» **Task to carry out**
Look for the word "Select" in the entries below, then copy every line that has it.

*** Opening of Record extracts ***

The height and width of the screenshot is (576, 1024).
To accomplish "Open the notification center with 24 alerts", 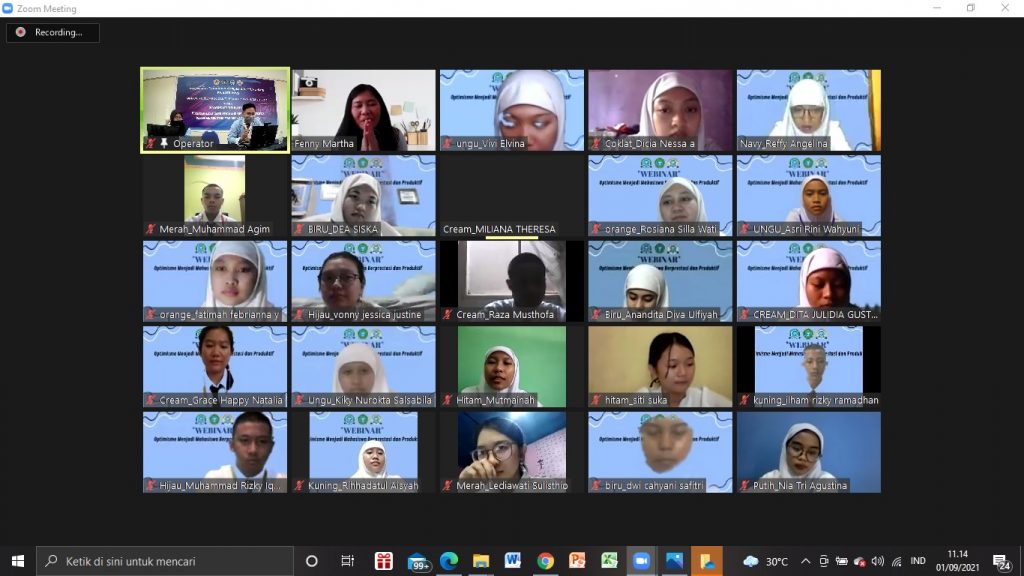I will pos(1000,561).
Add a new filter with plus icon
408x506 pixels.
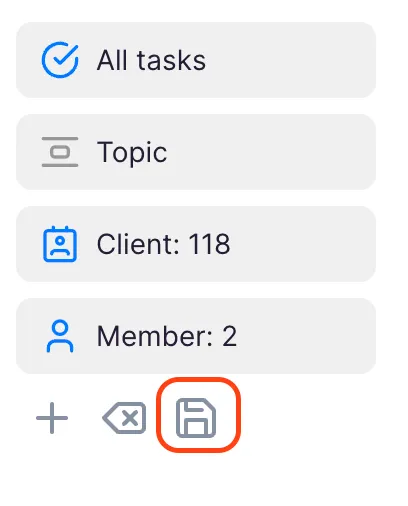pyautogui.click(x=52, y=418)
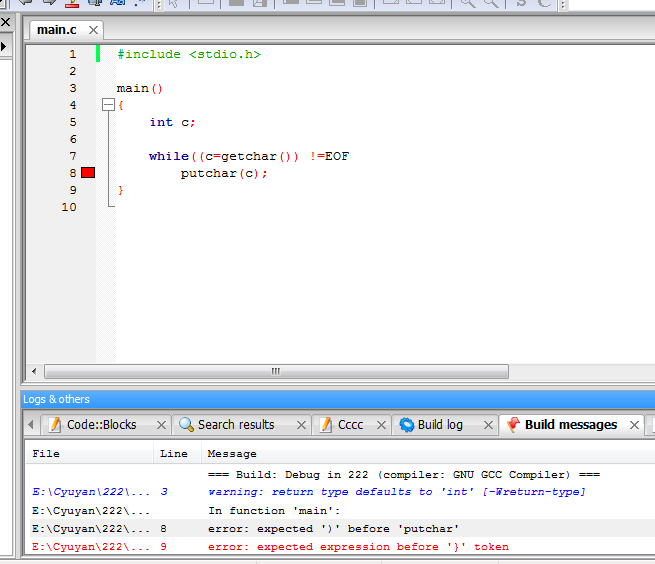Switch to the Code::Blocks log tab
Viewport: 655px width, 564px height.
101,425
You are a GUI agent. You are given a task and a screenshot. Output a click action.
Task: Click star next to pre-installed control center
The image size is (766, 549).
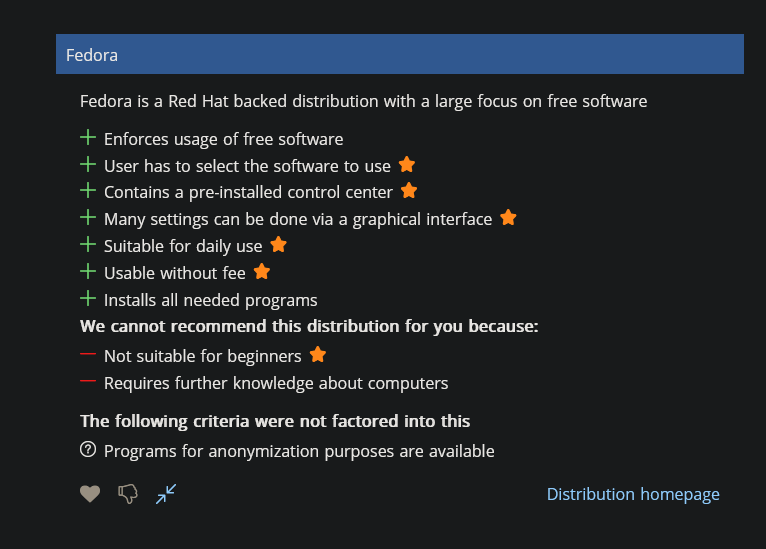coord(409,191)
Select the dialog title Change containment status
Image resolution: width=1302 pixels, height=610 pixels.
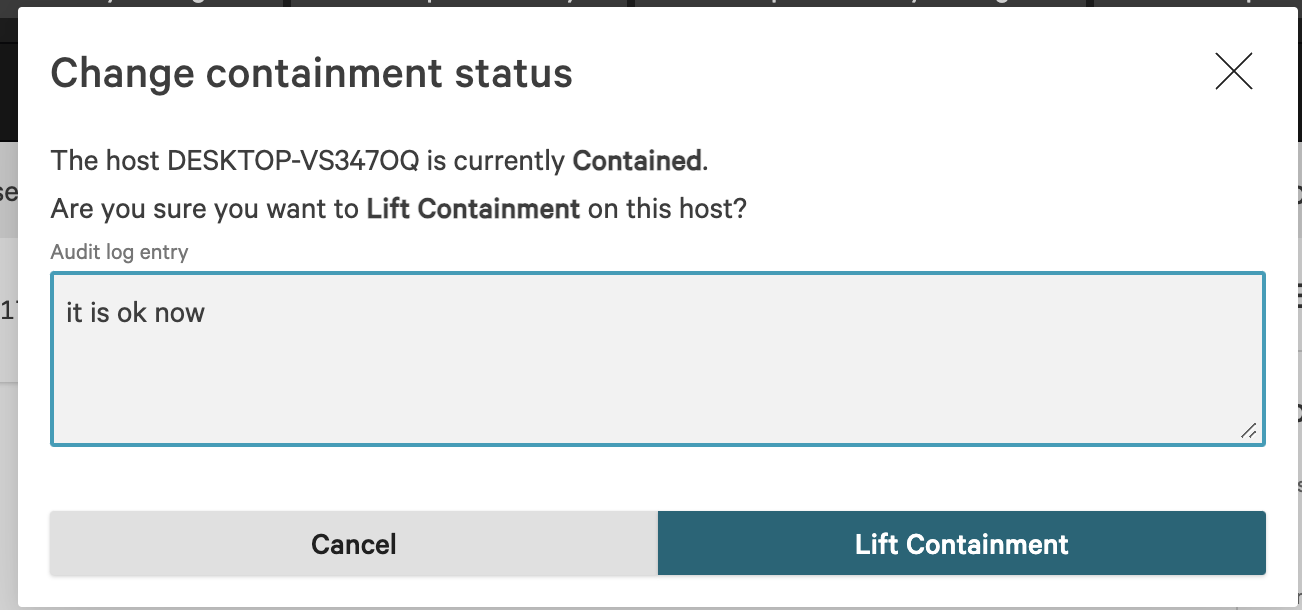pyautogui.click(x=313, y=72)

*** Close of Record extracts ***
*** Opening of Record extracts ***

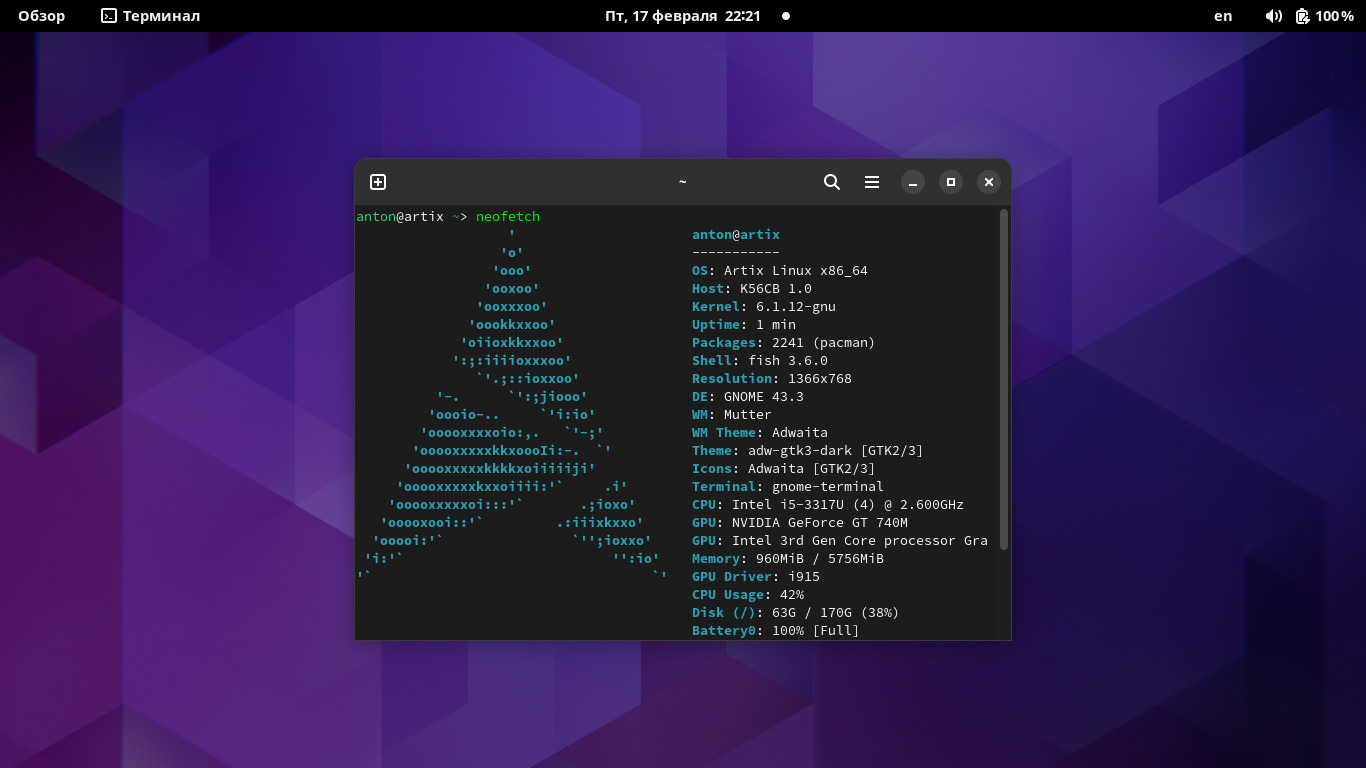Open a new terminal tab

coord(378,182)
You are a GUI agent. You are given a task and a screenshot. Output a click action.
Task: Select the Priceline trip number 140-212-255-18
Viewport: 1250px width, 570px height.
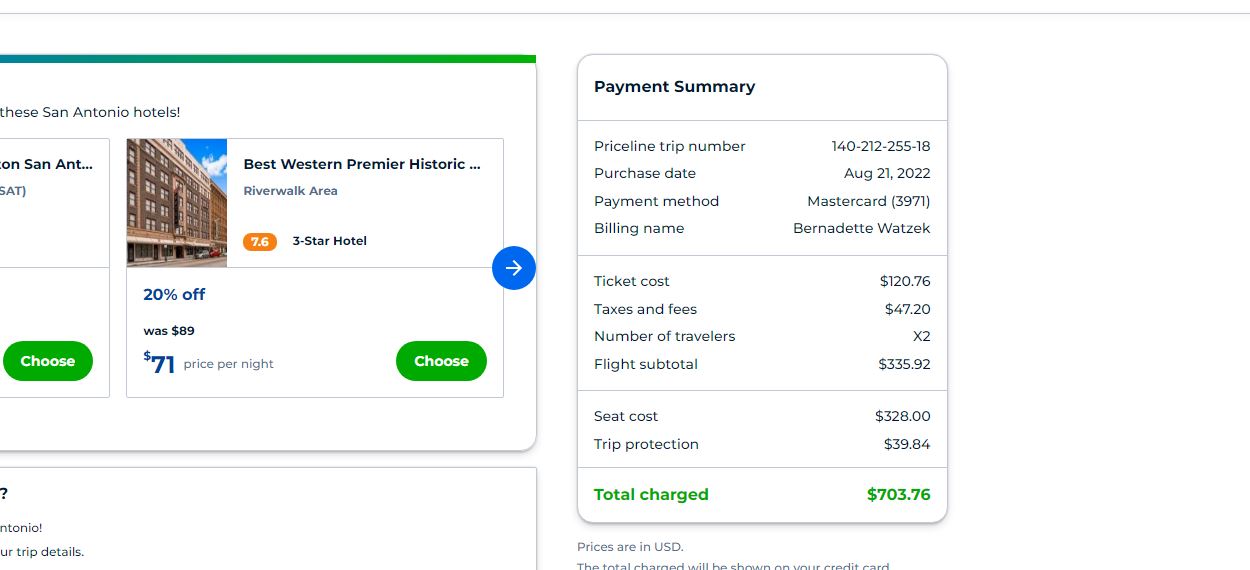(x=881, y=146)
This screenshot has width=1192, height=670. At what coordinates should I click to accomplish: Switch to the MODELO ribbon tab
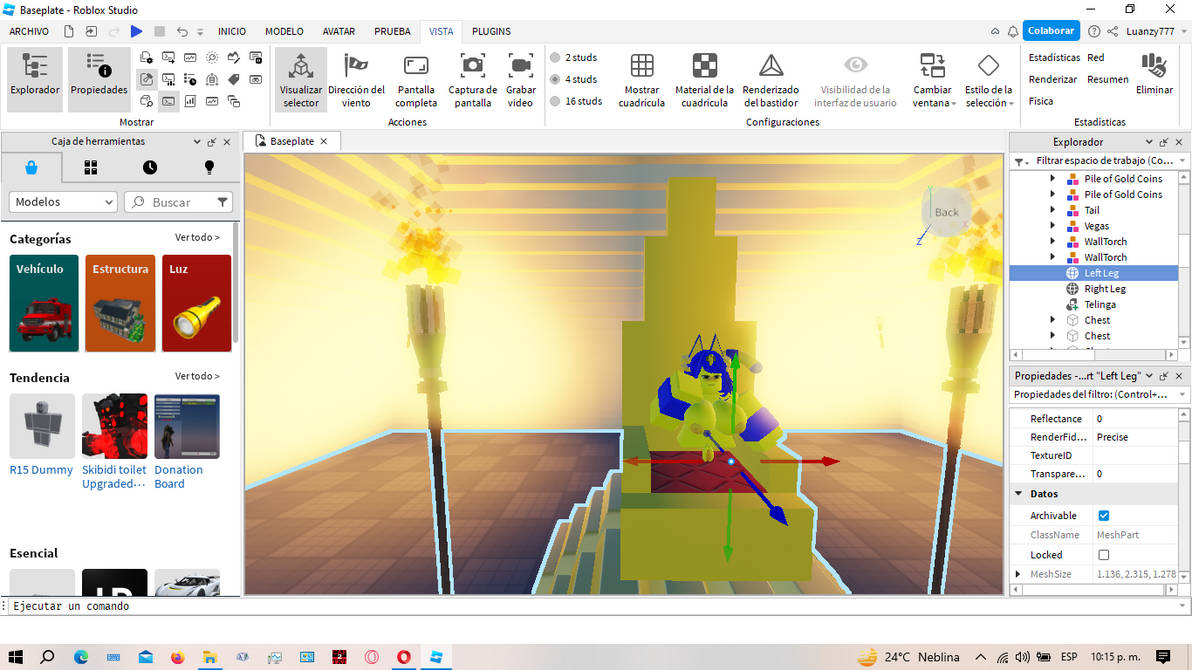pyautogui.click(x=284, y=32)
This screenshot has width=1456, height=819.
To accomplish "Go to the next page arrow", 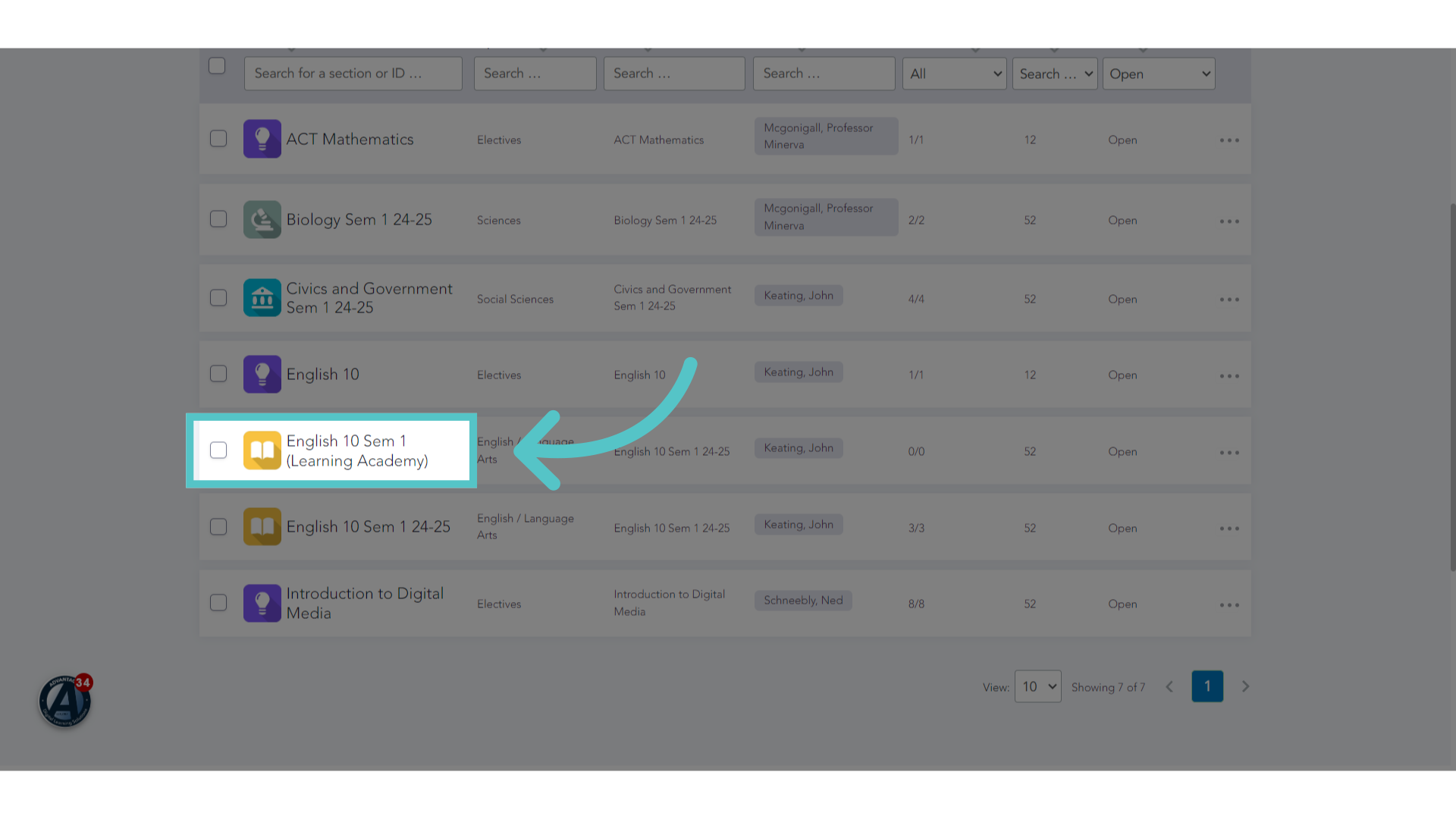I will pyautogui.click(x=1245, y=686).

*** Close of Record extracts ***
*** Opening of Record extracts ***

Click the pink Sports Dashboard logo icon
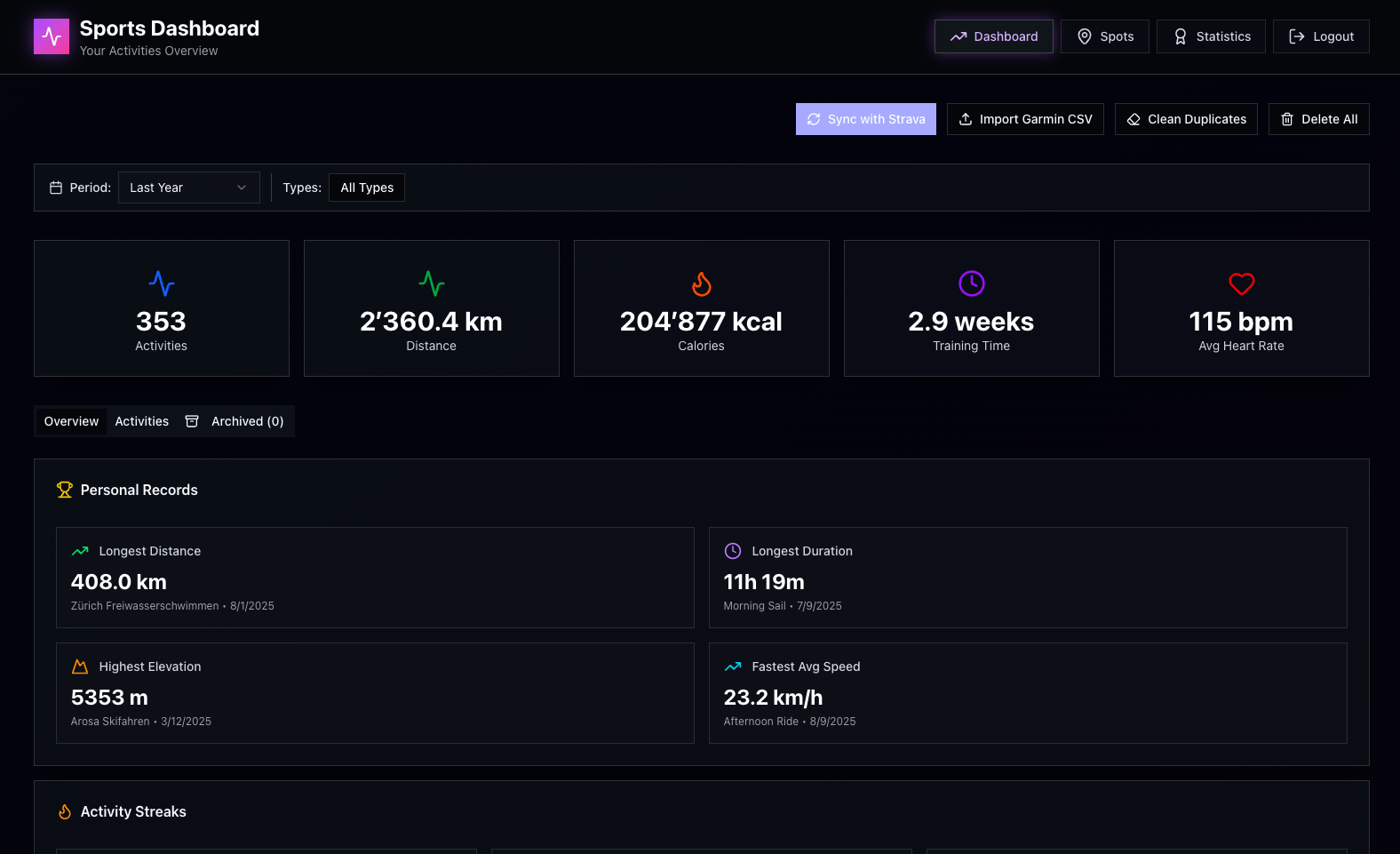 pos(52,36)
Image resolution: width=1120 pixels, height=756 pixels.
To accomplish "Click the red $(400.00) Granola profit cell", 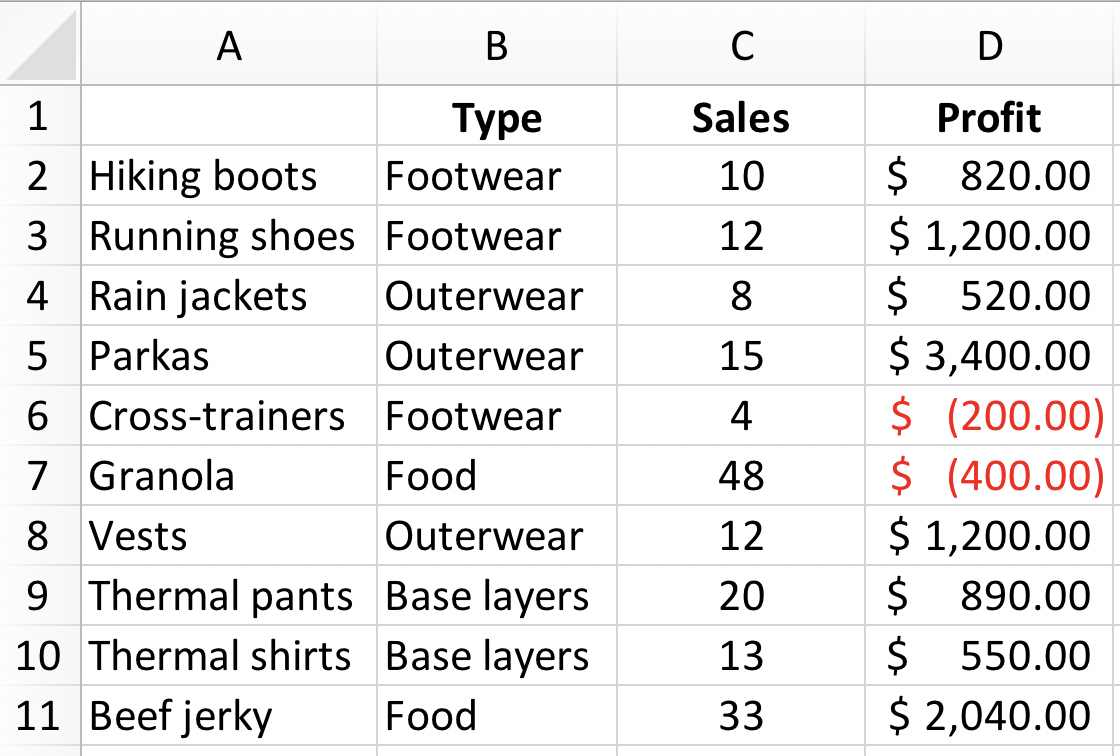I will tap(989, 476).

*** Close of Record extracts ***

» **Result below**
Select the dialog title Change containment status
Task: Select the Priceline trip number 140-212-255-18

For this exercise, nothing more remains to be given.